26. A rotary dental instrument comprising: a) a handle;b) a head attached to the end of said handle;c) a shaft rotatably secured within said head;d) a fluid drive operatively engaged with said shaft for rotation relative to said head; ande) a variable speed controller operatively coupled to said drive, wherein said variable speed controller comprises a wireless controller removed from the hand tool.

27. The rotary dental instrument of claim 26, wherein said variable speed controller comprises a rheostat.

28. The rotary dental instrument of claim 27, wherein said variable speed controller comprises a foot pedal operatively connected with said rheostat.

29. The rotary dental instrument of claim 26, further comprising a speed transducer operatively coupled to said shaft for creating a signal indicative of the speed of said shaft.

30. The rotary dental instrument of claim 29, further comprising a thrust transducer operatively coupled to said shaft, for creating a signal indicative of the axial thrust on said shaft as the dental instrument is being used.

31. The rotary dental instrument of claim 29, further comprising a visual indicator that receives said signal indicative of the speed, said indicator displaying a reading representative of the speed.

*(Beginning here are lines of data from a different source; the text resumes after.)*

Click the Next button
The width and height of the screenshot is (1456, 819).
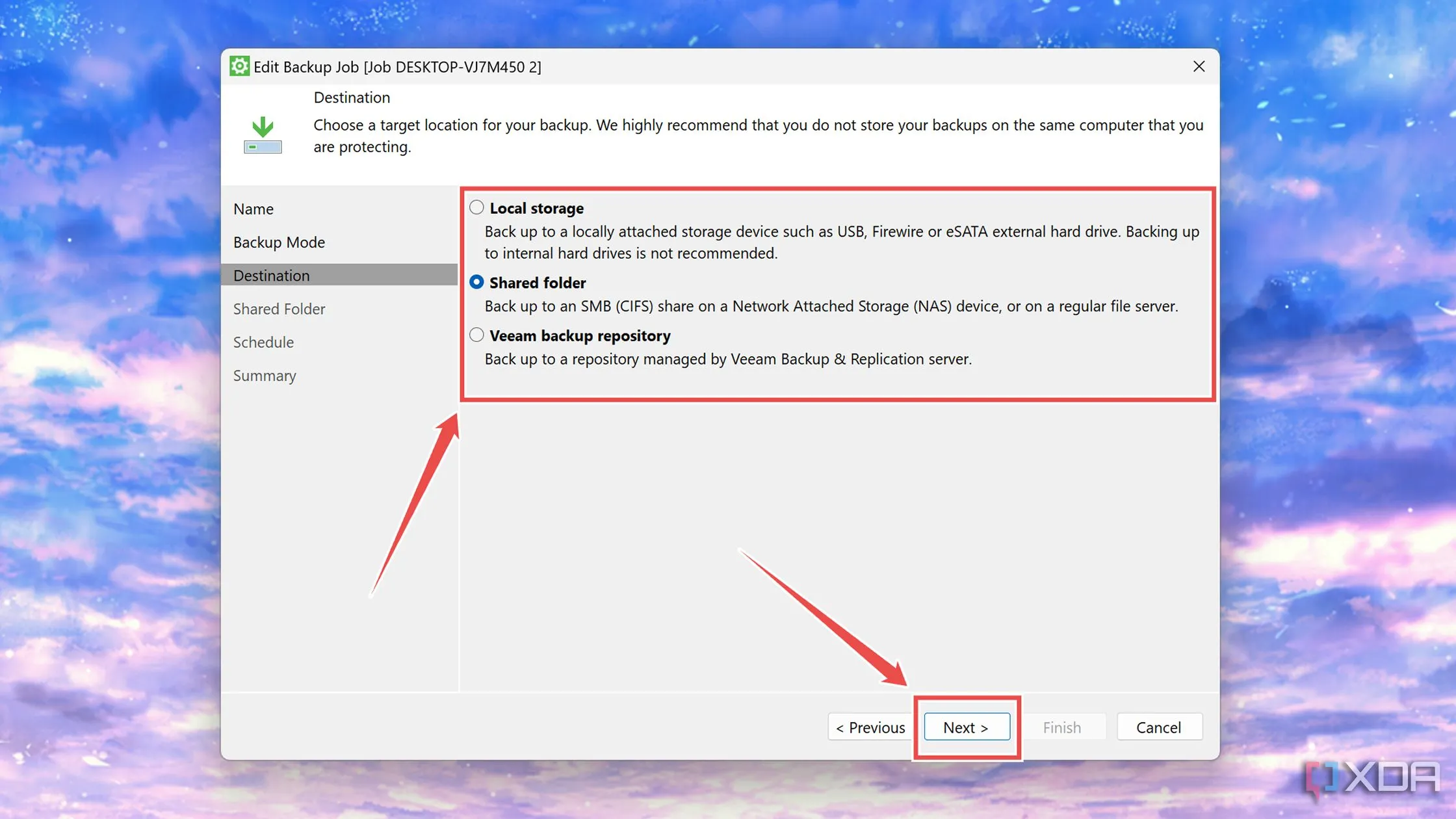click(x=967, y=727)
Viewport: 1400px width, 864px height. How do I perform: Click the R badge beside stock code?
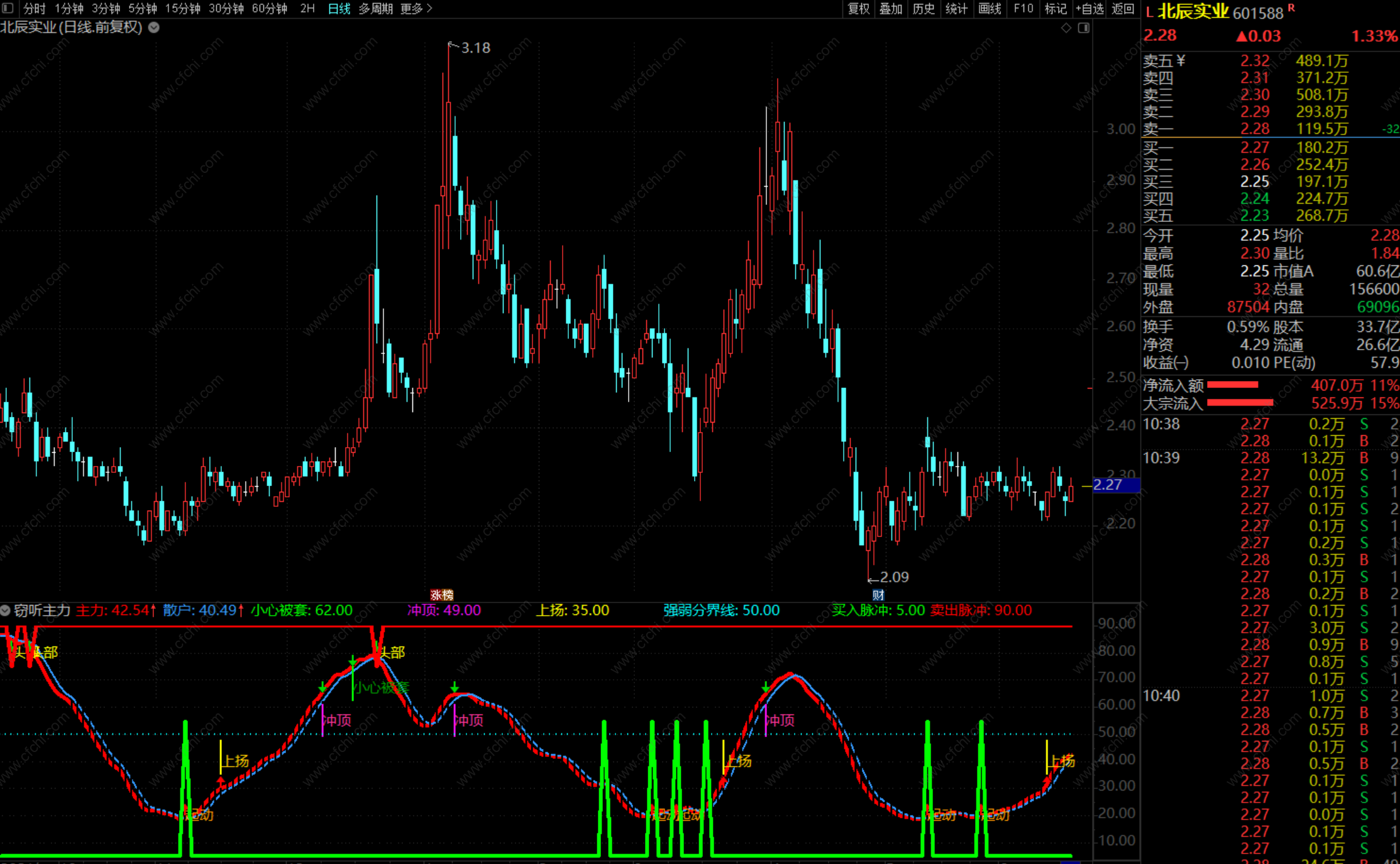pyautogui.click(x=1291, y=8)
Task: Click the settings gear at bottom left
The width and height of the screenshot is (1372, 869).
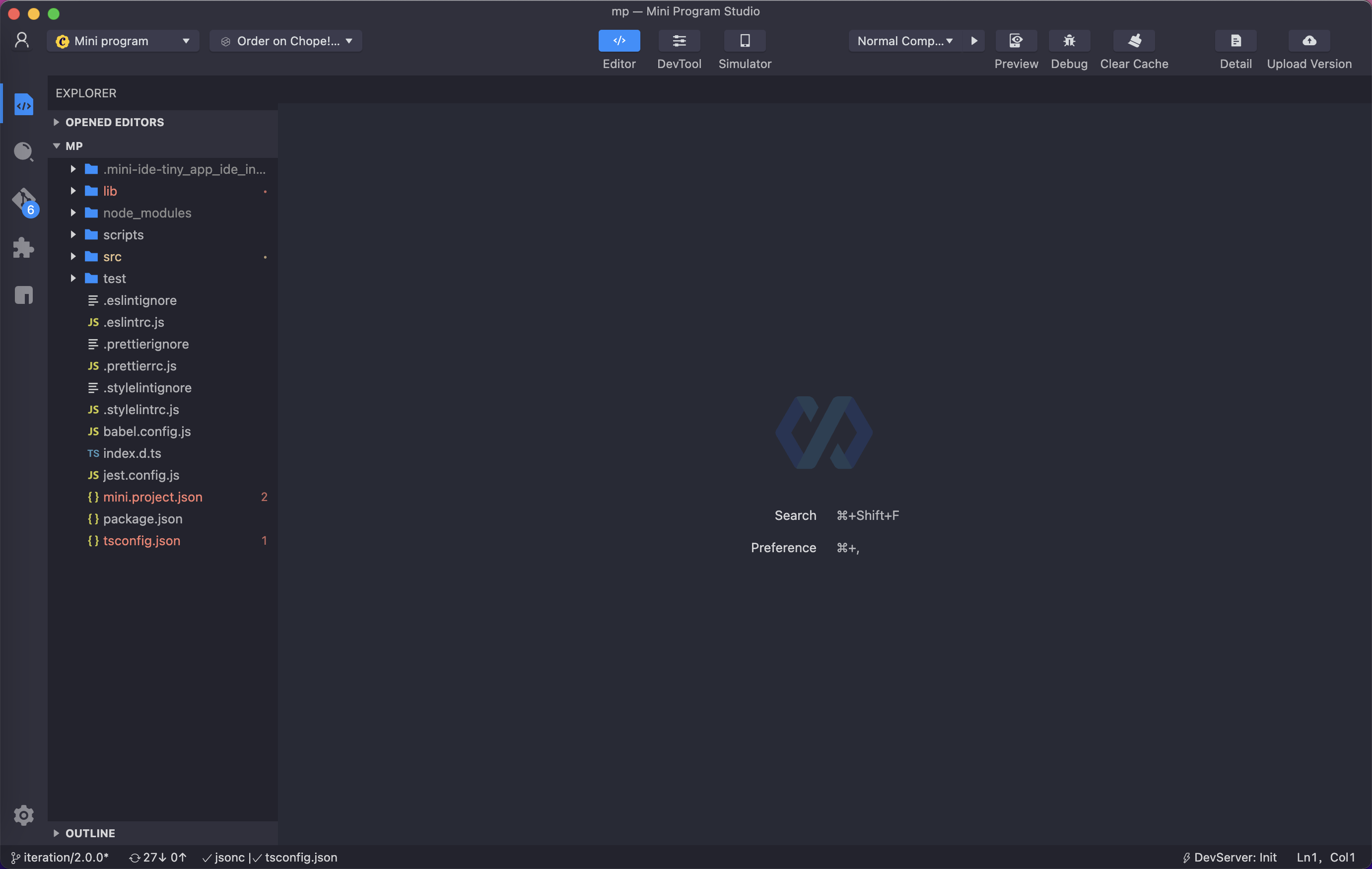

32. A method of operating a rotary hand tool comprising: a) providing a fluid-driven rotary hand tool with a fluid drive mechanism, said tool including a drive shaft operatively coupled to said fluid drive mechanism and a bit operatively coupled to said drive shaft;b) providing a variable speed controller including a valve to control the flow of fluid to said fluid drive mechanism to control the speed of said fluid drive mechanism and thereby the speed of said drive shaft;c) providing a speed transducer configured to produce a signal indicative of the speed of said drive shaft; andd) operating said tool with said variable speed controller within a predetermined speed range indicated by said signal from said speed transducer.

33. The method of claim 32, further comprising a control unit interconnected to said speed transducer and said variable speed controller, said control unit operating said valve to maintain the speed of the drive shaft within a predetermined range when operated.

34. The method of claim 33, wherein said control unit includes a user interface for inputting values for a predetermined speed range, further comprising the step of inputting values for a speed range before operating said tool.

35. The method of claim 34, wherein said control unit includes visual indicia of the speed of said drive shaft.

36. The method of claim 33, further comprising providing a thrust transducer operatively coupled to said bit for sensing the thrust on said bit and sending a signal to said control unit relating to the thrust on said bit in operation.

37. The method of claim 36, wherein said control unit provides a user-sensible indication of thrust.

38. The method of claim 37, wherein said indication of thrust includes an audible indicator.